YOUR INSTRUCTIONS: Starting at the line that has "next (214, 888)" and stopping after the line that has "Lees meer over deeltijd+ (141, 864)", reproduce the listing below exactly; omit everything else.

DATA SECTION:
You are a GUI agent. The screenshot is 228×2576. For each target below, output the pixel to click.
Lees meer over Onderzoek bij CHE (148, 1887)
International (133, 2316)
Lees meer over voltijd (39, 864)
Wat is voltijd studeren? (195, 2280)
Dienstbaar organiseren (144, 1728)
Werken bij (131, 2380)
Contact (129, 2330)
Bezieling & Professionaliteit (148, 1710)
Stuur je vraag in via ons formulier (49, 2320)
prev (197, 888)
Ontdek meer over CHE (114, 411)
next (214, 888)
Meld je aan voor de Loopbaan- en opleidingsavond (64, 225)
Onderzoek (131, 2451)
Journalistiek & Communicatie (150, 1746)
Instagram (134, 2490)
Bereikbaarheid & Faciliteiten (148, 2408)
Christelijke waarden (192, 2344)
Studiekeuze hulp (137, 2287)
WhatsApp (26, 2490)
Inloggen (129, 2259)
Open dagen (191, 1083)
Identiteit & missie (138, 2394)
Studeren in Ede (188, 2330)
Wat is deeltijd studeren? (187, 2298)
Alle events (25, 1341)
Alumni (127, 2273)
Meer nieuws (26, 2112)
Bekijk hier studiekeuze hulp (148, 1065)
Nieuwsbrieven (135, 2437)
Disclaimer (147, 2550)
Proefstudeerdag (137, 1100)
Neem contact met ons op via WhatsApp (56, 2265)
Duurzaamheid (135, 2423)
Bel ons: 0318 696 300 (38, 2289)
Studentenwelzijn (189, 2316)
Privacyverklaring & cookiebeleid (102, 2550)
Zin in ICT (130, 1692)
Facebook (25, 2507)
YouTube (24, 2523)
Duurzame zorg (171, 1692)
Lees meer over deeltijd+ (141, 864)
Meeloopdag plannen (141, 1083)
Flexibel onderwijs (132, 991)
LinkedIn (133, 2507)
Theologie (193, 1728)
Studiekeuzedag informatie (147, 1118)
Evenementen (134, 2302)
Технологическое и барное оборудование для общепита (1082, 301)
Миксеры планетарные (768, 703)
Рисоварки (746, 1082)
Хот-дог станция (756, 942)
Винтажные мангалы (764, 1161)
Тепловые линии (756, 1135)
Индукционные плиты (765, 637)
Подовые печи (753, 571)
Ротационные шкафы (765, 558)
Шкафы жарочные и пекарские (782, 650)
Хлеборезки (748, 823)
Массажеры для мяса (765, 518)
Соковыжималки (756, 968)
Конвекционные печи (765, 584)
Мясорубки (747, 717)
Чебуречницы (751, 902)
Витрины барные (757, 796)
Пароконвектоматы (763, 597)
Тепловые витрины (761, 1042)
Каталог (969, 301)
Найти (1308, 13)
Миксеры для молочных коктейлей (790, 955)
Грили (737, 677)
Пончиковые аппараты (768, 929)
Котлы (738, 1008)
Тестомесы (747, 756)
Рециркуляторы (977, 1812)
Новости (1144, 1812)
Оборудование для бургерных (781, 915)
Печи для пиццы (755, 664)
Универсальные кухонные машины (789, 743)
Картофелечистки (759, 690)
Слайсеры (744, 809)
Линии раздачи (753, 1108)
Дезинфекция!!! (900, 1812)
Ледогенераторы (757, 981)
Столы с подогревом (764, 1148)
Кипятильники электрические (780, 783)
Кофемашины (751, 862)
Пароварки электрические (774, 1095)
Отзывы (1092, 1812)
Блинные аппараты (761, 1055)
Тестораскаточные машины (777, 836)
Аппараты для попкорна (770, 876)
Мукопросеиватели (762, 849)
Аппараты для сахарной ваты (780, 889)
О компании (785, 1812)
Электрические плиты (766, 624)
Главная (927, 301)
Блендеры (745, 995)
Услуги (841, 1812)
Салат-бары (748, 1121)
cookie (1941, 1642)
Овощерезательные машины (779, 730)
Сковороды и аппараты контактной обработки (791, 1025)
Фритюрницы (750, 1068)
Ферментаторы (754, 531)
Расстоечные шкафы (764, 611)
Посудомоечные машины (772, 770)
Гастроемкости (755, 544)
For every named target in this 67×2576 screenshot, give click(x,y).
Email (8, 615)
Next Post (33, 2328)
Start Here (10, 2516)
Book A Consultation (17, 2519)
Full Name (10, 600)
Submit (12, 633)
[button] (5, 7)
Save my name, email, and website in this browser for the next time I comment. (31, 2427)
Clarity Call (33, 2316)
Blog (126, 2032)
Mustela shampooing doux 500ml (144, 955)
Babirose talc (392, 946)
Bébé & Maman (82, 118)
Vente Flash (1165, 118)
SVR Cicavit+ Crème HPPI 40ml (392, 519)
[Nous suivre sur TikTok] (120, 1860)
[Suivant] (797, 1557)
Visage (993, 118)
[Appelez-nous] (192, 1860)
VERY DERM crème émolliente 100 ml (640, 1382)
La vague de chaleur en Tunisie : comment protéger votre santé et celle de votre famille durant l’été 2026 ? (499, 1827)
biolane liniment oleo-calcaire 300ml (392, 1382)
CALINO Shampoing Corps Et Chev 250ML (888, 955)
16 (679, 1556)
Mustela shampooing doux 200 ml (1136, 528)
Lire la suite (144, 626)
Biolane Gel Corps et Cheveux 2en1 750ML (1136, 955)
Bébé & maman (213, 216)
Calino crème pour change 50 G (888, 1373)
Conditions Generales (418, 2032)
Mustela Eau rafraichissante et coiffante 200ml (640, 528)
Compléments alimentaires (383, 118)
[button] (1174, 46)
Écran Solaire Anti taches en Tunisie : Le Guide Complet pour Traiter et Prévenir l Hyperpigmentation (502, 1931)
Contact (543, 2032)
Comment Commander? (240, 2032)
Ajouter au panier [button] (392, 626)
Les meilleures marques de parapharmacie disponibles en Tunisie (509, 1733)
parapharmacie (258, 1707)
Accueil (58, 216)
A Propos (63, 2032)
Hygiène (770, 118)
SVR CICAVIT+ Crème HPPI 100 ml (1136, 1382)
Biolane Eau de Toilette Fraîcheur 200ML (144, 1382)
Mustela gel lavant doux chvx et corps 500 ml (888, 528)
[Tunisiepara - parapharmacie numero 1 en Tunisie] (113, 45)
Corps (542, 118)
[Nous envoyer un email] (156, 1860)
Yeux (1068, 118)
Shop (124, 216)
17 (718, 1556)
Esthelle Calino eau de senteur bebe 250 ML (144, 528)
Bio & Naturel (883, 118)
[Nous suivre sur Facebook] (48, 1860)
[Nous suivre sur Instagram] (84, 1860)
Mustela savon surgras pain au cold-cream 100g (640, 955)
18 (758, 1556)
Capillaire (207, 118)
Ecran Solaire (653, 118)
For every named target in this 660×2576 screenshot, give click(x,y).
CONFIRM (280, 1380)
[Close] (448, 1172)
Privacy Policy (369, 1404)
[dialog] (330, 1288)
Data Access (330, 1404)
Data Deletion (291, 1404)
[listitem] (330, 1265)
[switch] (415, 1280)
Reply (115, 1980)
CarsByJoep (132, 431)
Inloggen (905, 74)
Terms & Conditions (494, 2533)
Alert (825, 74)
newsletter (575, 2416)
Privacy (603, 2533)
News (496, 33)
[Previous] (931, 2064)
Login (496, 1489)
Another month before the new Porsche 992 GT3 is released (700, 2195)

TASK RESULT:
next (214, 888)
Meld je aan voor de Loopbaan- en opleidingsavond (64, 225)
Onderzoek (131, 2451)
Journalistiek & Communicatie (150, 1746)
Instagram (134, 2490)
Bereikbaarheid & Faciliteiten (148, 2408)
Christelijke waarden (192, 2344)
Studiekeuze hulp (137, 2287)
WhatsApp (26, 2490)
Inloggen (129, 2259)
Open dagen (191, 1083)
Identiteit & missie (138, 2394)
Studeren in Ede (188, 2330)
Wat is deeltijd studeren? (187, 2298)
Alle events (25, 1341)
Alumni (127, 2273)
Meer nieuws (26, 2112)
Bekijk hier studiekeuze hulp (148, 1065)
Nieuwsbrieven (135, 2437)
Disclaimer (147, 2550)
Proefstudeerdag (137, 1100)
Neem contact met ons op via WhatsApp (56, 2265)
Duurzaamheid (135, 2423)
Bel ons: 0318 696 300 (38, 2289)
Studentenwelzijn (189, 2316)
Privacyverklaring & cookiebeleid (102, 2550)
Zin in ICT (130, 1692)
Facebook (25, 2507)
YouTube (24, 2523)
Duurzame zorg (171, 1692)
Lees meer over deeltijd+ (141, 864)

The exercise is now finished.